Cam’s stomach clenched as Peter’s face turned colors. Why didn’t he just run? I told him to run. He’s small. He could’ve hid with the pigs and this idiot would’ve walked on by.
“He’s just a little kid, Devon,” Cam tried reasoning with the mutant. “You’re choking him.”
Devon grinned wickedly and shook Peter again. “Whatcha gonna do about it?”
Grinding his teeth, Cam reached behind him, searching for a rock or stick. The ground was cold, not fully thawed, and Cam’s fingertips found only a few small rocks through the thin layer of topsoil. I’m gonna smash in your empty mutant head. But Cam didn’t say it out loud.
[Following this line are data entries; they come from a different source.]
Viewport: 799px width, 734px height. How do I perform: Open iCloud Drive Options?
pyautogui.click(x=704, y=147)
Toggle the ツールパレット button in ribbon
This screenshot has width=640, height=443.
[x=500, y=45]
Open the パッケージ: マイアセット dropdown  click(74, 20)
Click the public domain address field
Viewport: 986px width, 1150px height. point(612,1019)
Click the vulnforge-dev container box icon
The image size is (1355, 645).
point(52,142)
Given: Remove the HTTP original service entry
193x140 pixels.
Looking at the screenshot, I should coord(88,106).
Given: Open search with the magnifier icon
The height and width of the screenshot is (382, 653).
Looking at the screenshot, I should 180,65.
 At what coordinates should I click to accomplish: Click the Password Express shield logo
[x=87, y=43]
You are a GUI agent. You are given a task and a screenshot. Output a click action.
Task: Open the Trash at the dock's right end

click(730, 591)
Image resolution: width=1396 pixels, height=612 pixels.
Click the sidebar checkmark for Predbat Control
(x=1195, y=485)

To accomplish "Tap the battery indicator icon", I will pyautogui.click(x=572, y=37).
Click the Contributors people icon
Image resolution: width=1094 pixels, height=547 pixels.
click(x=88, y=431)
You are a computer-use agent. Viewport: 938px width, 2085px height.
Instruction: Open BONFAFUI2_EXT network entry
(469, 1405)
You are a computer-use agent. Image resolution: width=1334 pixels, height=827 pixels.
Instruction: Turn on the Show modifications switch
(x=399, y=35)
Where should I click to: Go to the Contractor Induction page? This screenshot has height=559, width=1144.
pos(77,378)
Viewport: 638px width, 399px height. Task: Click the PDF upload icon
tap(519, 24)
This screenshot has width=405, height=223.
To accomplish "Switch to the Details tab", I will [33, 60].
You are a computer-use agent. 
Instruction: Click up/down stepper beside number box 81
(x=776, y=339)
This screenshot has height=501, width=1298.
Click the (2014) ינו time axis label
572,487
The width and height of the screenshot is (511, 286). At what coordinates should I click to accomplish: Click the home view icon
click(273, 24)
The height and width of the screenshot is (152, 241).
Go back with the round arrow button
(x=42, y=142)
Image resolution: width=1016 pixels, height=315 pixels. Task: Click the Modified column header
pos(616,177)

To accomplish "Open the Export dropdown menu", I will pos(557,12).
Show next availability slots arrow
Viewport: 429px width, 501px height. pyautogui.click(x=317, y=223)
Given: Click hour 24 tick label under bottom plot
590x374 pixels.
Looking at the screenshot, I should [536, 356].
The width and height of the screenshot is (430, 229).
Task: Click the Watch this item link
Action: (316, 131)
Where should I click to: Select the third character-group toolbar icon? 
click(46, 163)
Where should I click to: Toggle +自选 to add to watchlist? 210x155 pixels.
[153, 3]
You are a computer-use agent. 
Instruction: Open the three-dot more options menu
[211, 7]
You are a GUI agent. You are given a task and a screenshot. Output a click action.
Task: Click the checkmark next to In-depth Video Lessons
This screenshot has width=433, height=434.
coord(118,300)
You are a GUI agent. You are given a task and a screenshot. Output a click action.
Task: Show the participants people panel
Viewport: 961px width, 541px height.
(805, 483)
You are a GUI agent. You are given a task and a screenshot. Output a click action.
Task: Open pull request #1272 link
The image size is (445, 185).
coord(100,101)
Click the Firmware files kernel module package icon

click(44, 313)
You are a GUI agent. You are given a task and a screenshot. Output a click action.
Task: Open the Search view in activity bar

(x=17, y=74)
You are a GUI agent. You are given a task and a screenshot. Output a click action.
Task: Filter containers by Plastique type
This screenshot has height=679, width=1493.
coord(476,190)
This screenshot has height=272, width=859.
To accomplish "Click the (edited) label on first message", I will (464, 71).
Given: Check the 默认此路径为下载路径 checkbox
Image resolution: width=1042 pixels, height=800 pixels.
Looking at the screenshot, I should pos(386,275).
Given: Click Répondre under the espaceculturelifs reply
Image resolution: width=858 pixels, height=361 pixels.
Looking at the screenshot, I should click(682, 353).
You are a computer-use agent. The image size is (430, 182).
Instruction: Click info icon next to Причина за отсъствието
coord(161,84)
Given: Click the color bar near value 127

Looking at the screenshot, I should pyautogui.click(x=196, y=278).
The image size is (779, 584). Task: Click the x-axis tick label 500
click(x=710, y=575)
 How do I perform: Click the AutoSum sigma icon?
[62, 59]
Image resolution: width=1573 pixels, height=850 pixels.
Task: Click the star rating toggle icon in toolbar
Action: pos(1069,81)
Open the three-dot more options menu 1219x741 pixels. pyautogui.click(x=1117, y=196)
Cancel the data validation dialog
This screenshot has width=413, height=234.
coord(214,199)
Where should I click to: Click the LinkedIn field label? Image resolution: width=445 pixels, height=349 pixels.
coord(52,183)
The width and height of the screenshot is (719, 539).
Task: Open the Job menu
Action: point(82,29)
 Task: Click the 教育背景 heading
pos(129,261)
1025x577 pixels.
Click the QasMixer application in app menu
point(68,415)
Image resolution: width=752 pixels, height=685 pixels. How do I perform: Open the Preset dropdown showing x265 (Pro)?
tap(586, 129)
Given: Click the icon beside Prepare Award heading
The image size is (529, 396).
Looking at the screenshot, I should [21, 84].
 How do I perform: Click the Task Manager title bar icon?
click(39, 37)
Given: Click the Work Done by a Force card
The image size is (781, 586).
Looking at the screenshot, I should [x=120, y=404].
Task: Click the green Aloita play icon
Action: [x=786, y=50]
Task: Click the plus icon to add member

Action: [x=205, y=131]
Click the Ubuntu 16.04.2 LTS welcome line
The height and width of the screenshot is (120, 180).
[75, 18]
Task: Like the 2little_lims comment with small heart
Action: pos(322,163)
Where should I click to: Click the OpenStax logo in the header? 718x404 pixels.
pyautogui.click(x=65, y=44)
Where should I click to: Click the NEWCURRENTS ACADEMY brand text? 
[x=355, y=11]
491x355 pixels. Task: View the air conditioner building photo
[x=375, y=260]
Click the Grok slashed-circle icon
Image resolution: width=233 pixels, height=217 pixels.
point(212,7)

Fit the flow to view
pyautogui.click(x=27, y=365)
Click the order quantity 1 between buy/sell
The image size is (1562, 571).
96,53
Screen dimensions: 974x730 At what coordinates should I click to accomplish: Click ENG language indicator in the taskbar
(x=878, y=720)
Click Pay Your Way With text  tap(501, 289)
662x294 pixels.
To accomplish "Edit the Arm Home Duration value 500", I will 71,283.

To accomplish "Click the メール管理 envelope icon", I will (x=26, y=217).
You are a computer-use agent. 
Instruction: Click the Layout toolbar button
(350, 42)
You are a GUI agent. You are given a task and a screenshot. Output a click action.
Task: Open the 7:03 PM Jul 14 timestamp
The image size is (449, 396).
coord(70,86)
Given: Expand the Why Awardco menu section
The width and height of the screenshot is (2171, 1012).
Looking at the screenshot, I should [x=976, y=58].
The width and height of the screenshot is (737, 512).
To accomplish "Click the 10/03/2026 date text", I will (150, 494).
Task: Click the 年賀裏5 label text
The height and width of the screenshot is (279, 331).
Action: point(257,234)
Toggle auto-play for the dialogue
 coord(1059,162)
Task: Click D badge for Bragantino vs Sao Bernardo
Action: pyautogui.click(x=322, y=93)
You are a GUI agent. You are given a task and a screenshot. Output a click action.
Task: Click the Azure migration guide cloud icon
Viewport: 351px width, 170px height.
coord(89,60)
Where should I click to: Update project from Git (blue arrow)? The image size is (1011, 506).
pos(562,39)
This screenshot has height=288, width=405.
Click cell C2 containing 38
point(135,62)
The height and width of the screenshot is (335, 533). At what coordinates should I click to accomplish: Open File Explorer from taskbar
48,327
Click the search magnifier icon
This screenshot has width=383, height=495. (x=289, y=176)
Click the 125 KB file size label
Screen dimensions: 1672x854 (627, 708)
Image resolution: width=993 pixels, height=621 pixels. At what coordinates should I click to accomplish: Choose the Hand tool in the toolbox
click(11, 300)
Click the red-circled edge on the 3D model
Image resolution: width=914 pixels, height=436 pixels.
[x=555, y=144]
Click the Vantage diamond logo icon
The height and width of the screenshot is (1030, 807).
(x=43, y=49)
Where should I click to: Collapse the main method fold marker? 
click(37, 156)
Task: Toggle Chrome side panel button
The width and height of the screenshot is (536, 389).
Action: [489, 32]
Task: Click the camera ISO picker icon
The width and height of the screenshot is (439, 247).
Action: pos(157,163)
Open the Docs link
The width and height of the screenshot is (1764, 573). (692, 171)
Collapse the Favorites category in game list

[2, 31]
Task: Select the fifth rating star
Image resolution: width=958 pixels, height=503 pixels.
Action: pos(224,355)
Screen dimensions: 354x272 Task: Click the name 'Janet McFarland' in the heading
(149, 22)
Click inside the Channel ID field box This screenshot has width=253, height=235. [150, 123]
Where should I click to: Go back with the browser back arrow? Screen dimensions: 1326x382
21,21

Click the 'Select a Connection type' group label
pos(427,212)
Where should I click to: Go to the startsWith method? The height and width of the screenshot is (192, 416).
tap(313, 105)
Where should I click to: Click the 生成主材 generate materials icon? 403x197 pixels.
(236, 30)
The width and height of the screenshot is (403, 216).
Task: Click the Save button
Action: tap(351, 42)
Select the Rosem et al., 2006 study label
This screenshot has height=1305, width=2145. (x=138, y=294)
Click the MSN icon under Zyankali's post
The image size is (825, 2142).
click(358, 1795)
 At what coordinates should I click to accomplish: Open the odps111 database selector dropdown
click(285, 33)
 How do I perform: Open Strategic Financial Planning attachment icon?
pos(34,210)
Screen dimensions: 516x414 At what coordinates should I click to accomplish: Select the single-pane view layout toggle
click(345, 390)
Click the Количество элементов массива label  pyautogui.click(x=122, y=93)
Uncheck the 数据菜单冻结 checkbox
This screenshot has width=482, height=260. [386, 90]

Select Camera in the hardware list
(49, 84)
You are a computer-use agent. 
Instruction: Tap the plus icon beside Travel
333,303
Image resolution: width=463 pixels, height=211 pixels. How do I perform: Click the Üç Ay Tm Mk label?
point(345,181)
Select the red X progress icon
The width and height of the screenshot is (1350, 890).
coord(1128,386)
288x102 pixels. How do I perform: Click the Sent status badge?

Devon had a mutant-strength temper to match his mutant-strength arms.
Peter squeaked and clutched at his throat, freckles speckling the tops of his cheeks like pepper flakes as his face turned white and then red.
A few feet away, a blond girl shifted her weight and rubbed her arm nervously. “Devon, I think you’re actually hurting him.”
“Good, then maybe the Pig Boy will do something about it,” he shook Peter again and looked at Cam. “You gonna tell the Regulators? You gonna tell them to bring their tasers and stop the big mean mutant so he don’t hurt the little boy?”
Cam’s fingers curled around a rock half the size of his fist and he glared at Devon.
Devon laughed. “No, you aren’t gonna tell the Regulators. You’re gonna tell Mama Lucy, aren’t you? You’re gonna run and tell her poor little Peter’s in trouble.” He smirked, “I bet she don’t even know his name. I bet she tells me to chop him up and throw him in the soup. She hates the little ones cuz they ain’t worth feeding. Not when she’s got mutants like me.”
“Devon, just let him go,” the blond girl pleaded.
“Shut up, Tara,” Devon growled at her, keeping his eyes on Cam. The muscles in Devon’s bare arm bunched and flexed with the weight of the boy in his hand, but Cam had too much experience to hope that Devon was getting tired. He also had too much experience to think that he could make Devon let go by getting up and fighting him. “So what’s it gonna be, Cam? You gonna save your little friend?”
“Let him go,” Cam warned again.
“Piggy boy, piggy boy, piggy boy,” Devon danced while Peter’s face went dark purple and his eyes rolled up in his head.
“Let him go!” Jumping to his feet, Cam stepped to charge Devon, but Tara pushed between them. She pulled Peter’s coat out of Devon’s grip and the small boy flopped onto the ground next to Cam, his breath coming in a rush as he rolled onto his back and coughed.
A look of pure hatred twisted through Devon’s face as he wrapped his fingers around Tara’s slender neck and pushed her up against the weathered wall of the horse stalls. “Why are you interfering?”
She clutched at his fingers and met his eyes in silence.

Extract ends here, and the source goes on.